> Task goal:
Every line from the top of the material through the line holding "Task: Expand the Pricing navigation item" should be copied exactly, and only those lines.

> Records supplied:
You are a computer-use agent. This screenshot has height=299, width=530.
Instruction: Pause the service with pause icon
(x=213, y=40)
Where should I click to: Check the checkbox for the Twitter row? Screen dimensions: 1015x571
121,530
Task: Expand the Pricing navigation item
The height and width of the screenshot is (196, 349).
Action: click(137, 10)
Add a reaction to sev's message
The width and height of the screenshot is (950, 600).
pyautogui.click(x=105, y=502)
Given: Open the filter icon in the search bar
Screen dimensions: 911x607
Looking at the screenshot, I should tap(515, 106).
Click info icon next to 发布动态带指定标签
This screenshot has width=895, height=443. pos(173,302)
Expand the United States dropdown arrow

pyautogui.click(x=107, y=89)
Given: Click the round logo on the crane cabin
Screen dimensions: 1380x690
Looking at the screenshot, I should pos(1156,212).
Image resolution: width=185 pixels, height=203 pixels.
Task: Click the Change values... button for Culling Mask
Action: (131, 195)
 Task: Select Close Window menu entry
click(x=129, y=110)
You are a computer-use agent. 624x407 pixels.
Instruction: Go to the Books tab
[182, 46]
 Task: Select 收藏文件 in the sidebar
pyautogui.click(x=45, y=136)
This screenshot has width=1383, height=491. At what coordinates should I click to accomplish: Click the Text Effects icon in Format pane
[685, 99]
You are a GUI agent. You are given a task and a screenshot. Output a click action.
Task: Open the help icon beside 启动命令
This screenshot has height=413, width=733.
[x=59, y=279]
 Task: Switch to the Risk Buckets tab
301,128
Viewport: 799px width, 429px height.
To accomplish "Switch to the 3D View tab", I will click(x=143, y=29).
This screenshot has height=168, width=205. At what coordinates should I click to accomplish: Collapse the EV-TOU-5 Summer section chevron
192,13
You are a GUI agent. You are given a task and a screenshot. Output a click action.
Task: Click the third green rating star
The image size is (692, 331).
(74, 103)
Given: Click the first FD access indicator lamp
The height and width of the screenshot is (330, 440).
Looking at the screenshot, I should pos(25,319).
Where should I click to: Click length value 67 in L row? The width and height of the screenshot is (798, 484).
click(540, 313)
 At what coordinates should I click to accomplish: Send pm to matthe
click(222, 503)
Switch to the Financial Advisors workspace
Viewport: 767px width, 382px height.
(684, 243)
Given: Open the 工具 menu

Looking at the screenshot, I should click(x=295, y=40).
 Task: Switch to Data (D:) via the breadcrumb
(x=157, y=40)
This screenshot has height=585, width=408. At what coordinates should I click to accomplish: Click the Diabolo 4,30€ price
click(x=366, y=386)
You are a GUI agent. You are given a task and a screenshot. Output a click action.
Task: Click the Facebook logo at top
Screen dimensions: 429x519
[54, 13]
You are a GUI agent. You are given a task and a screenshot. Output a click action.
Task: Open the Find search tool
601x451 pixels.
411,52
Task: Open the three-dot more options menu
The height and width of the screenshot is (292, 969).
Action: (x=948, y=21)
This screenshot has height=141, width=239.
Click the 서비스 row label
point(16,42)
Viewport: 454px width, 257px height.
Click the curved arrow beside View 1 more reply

> The completed task:
You are a computer-use agent. This screenshot has height=299, width=530.
Instruction: Pause the service with pause icon
(x=213, y=40)
Where should I click to: Check the checkbox for the Twitter row? Screen dimensions: 1015x571
121,530
Task: Expand the Pricing navigation item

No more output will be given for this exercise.